Lymph: Definition, Function, and Facts

The factor X that is produced helps in the cleavage of prothrombin (factor II) to thrombin (factor II a). Thrombin catalyzes the conversion of fibrinogen (factor I that is soluble plasma protein) to fibrin (insoluble sticky threads).

These thread like fibrin forms the mesh that helps in trapping of platelets, blood cells, plasma. This mesh fibrin network and helps in release fluid content leads to clot retraction that is a durable insoluble that stands the blood flow. This forms the secondary hemostasis of the clotting cascade.

Clotting Limitation and Clotting Dissolution

The antithrombic mechanisms along with the protein C and S are the anticoagulants that leads to the clotting limitation process. Clotting dissolution is under the fibrinolysis (anticoagulation).

Fibrinolysis is influenced by the Plasmin enzyme that helps in dissolving the clot when the bleeding stops. The formed clot is broken down after hours of the formation of the first clot.
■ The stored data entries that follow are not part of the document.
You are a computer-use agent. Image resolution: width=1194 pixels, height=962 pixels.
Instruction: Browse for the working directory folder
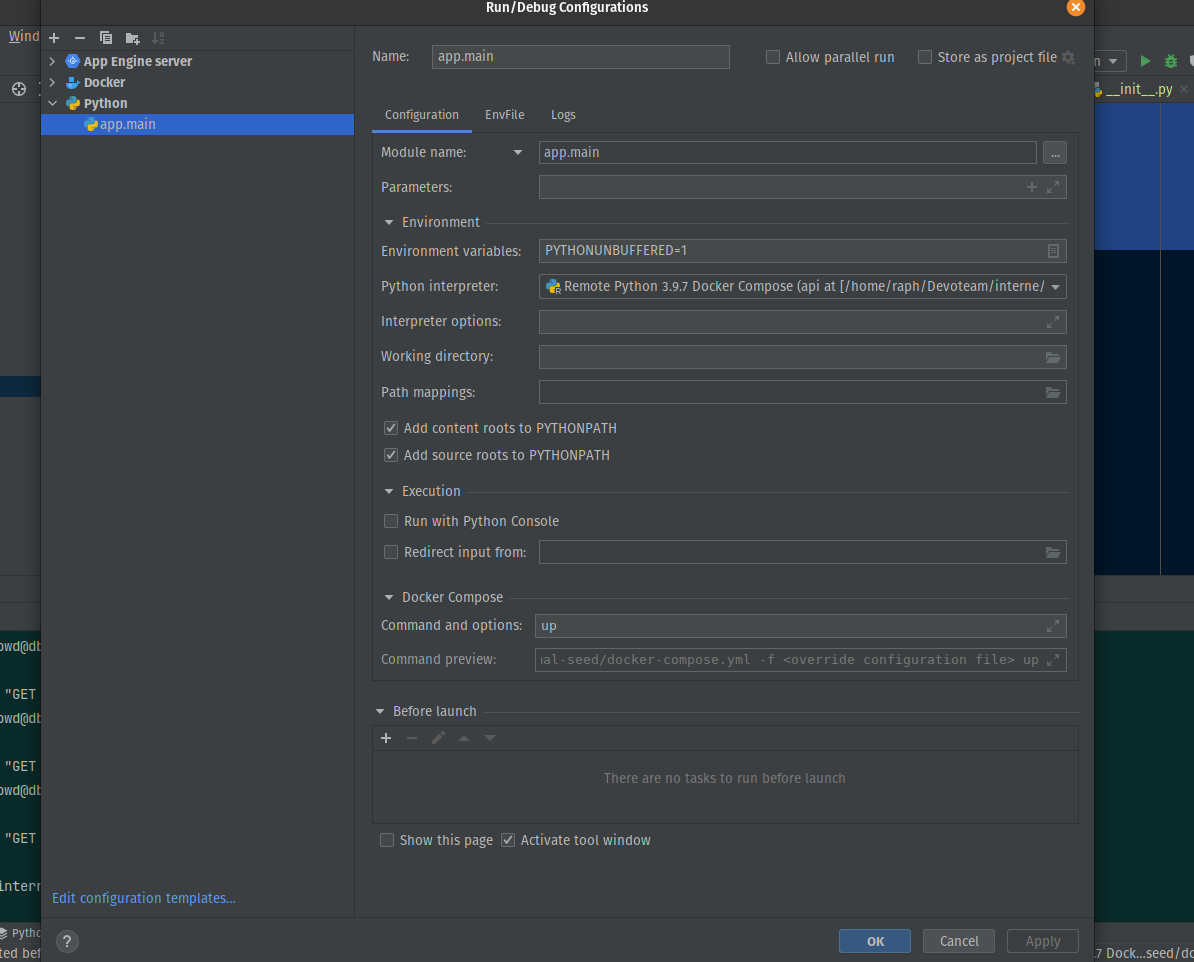(1053, 357)
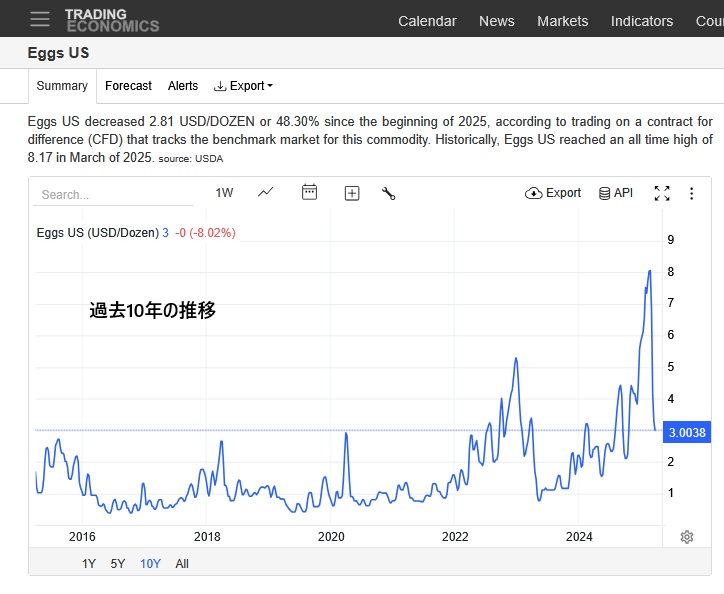Screen dimensions: 724x594
Task: Open the three-dot chart options menu
Action: tap(691, 193)
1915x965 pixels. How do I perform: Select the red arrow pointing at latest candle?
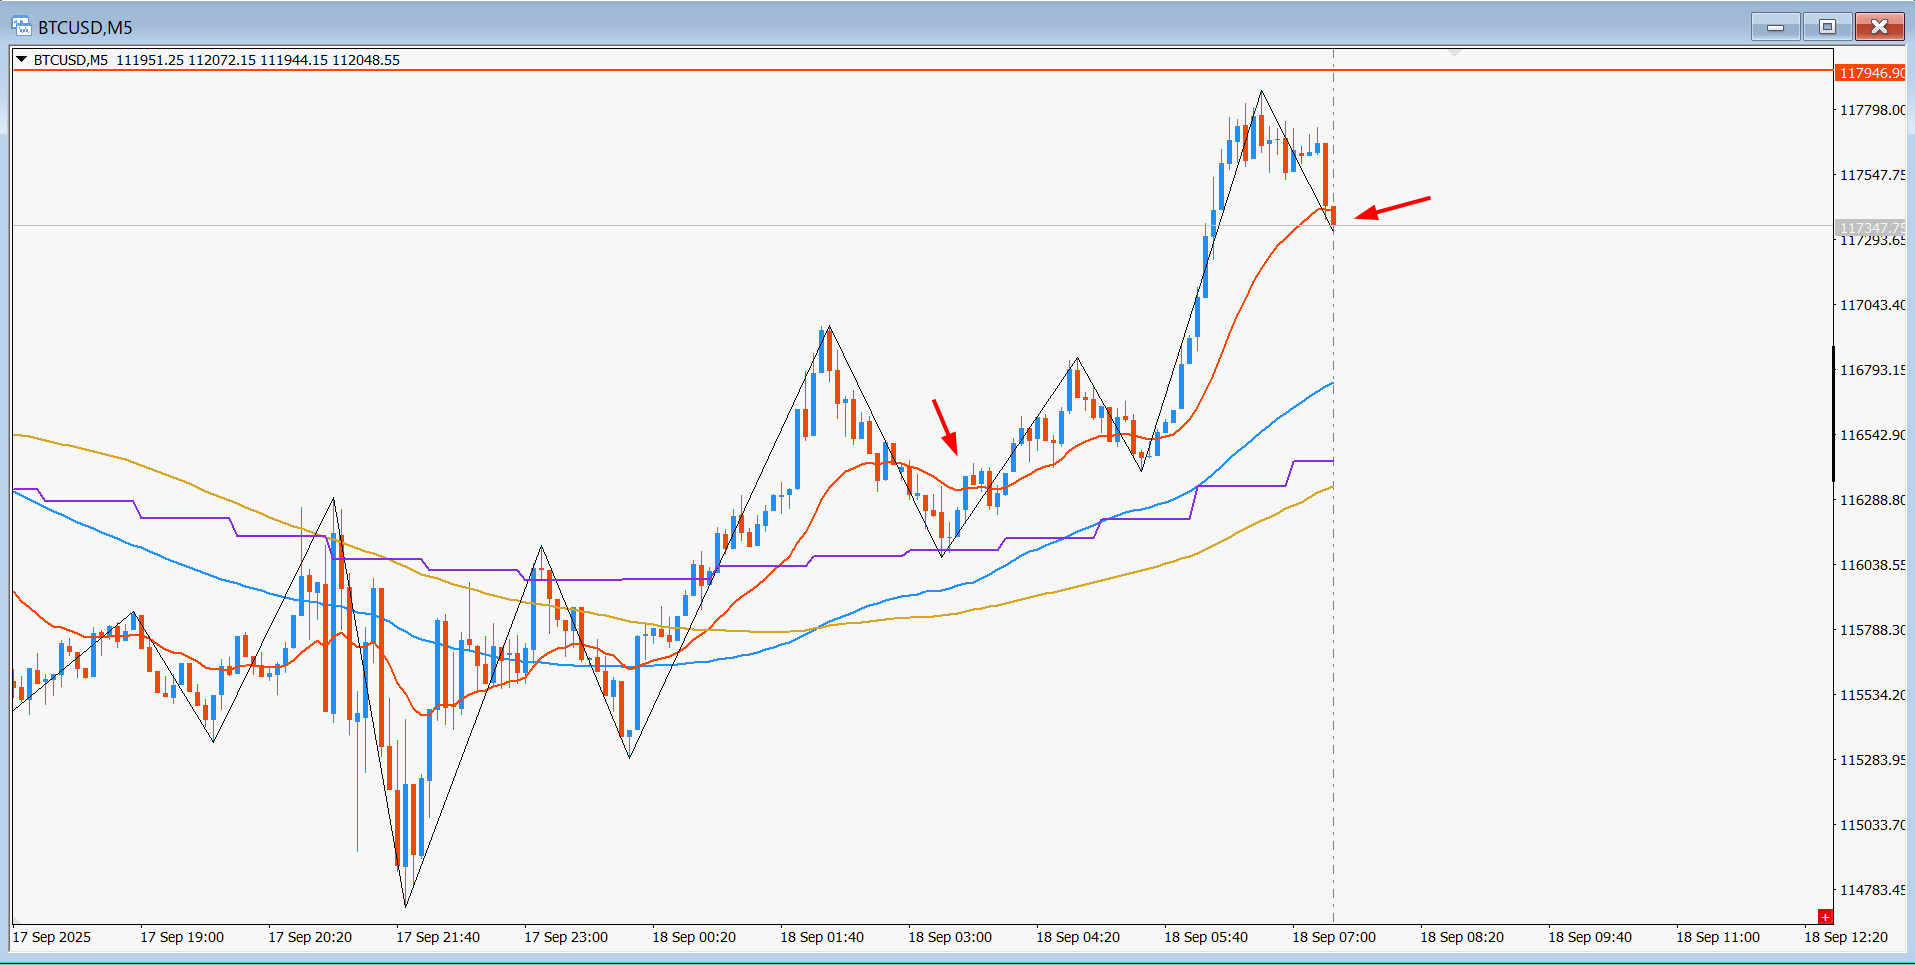(1392, 208)
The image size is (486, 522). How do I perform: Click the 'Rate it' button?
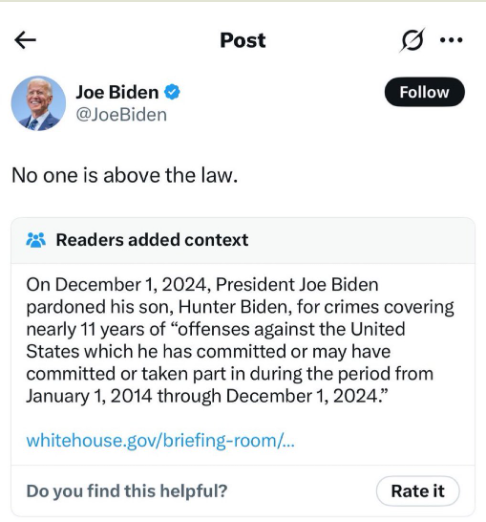tap(418, 491)
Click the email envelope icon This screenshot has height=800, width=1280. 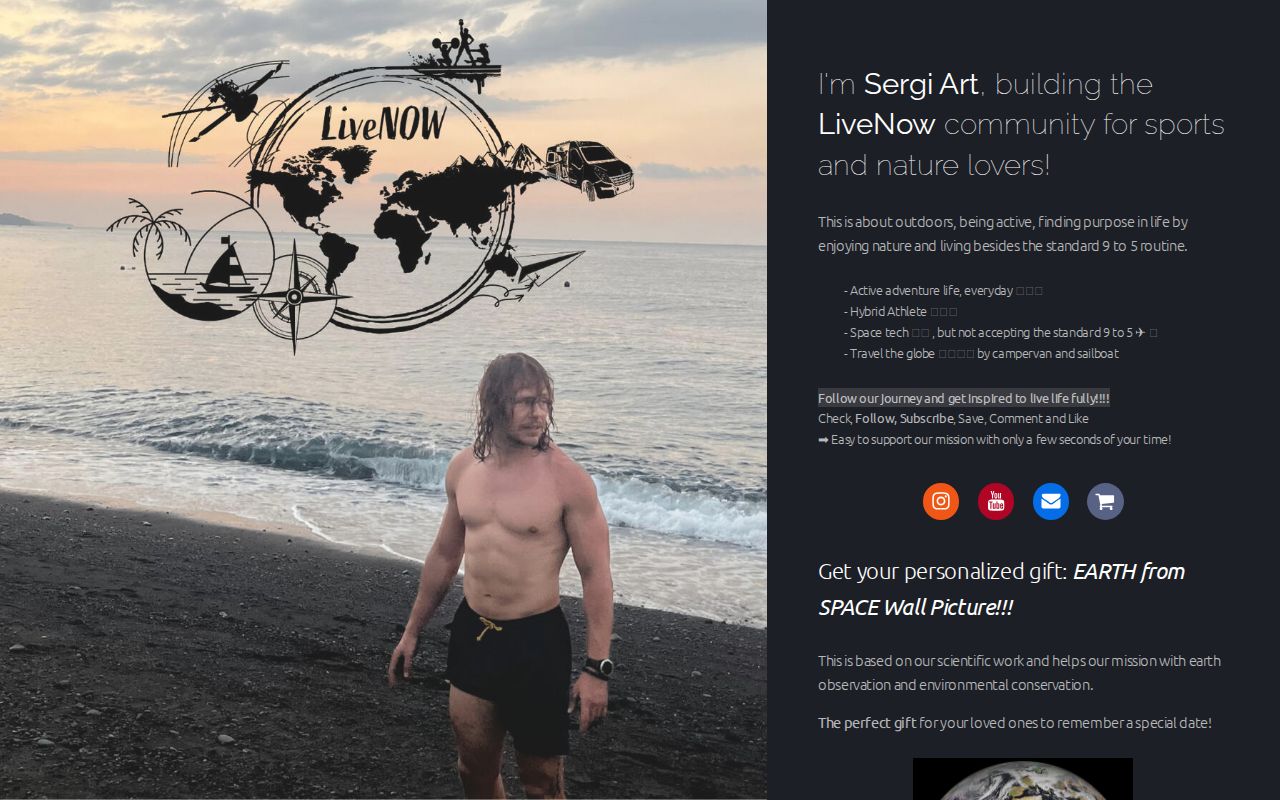(1051, 502)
The hemostasis balance is maintained the fibrinogen with the enzyme plasmin.

Clotting Factor

Factors are mostly precursor of the proteolytic enzymes known as the zymogens present in the inactive form. The activated form is shown with ‘a’ along with the number. These coagulants (procoagulants or the anticoagulants) are produced in the liver except for the factors III, factor IV, factor VIII.

Prothrombin is formed in liver and is an unstable plasma protein that splits to form the thrombin. Thrombin produced has the pro inflammatory effects which are exerted by the activation by the activation of the protease that is present on the monocytes, lymphocytes, dendritic cells and endothelium.

Factor III or known as TF is membrane bound and procoagulant glycoprotein found in the subendothelial tissue and fibroblast, not exposed or found active until the disruption of the vessels.

Fibrinogen is one of the essential coagulation factors that is produced in the liver and acts as the precursor of the fibrin that makes the strength of the clot. Von Willebrand factor is a glycoprotein found in blood plasma and produced in the megakaryocytes, endothelium and subendothelial connective tissue that helps in the platelet adhesion also helps the factor VIII carrier.

These coagulation factors are classified into three groups-

• Fibrinogen family – This involves the fibrinogen, factor V, factor VIII, factor XIIII

• Vitamin K dependent – this involves the factor II, factor VII, factor IX and factor X

• Contact family – this group includes the factors XI, XII, high molecular weight kininogen, Prekallikerin.

Bleeding Disorders

• Hemophilia – this is known to be inherited bleeding disorder. This disorder leads to the continuous blood flow and loss of blood. Hemophilia is observed in people who generally have low levels of clotting factor VIII or factor IX. There are rare cases of hemophilia that might develop in the later stages.

• Congenital fibrinogen deficiency – it is also observed as the inherited genetic disorder that leads to defect of blood clot. This disorder is associated with the protein called fibrinogen. There are cases when there is low level of fibrinogen that leads to the bleeding episodes like nose bleeding or gum bleeding, but the congenital fibrinogen deficiency is the extreme lack of fibrinogen that leads to the complexity of the clot of blood.

These are two of the other major coagulation disorders, the others include – disseminated intravascular coagulation, over-development of circulating anticoagulant, vitamin K deficiency.

The disorders occur due to deficiency of the clotting factors or over production of the factors.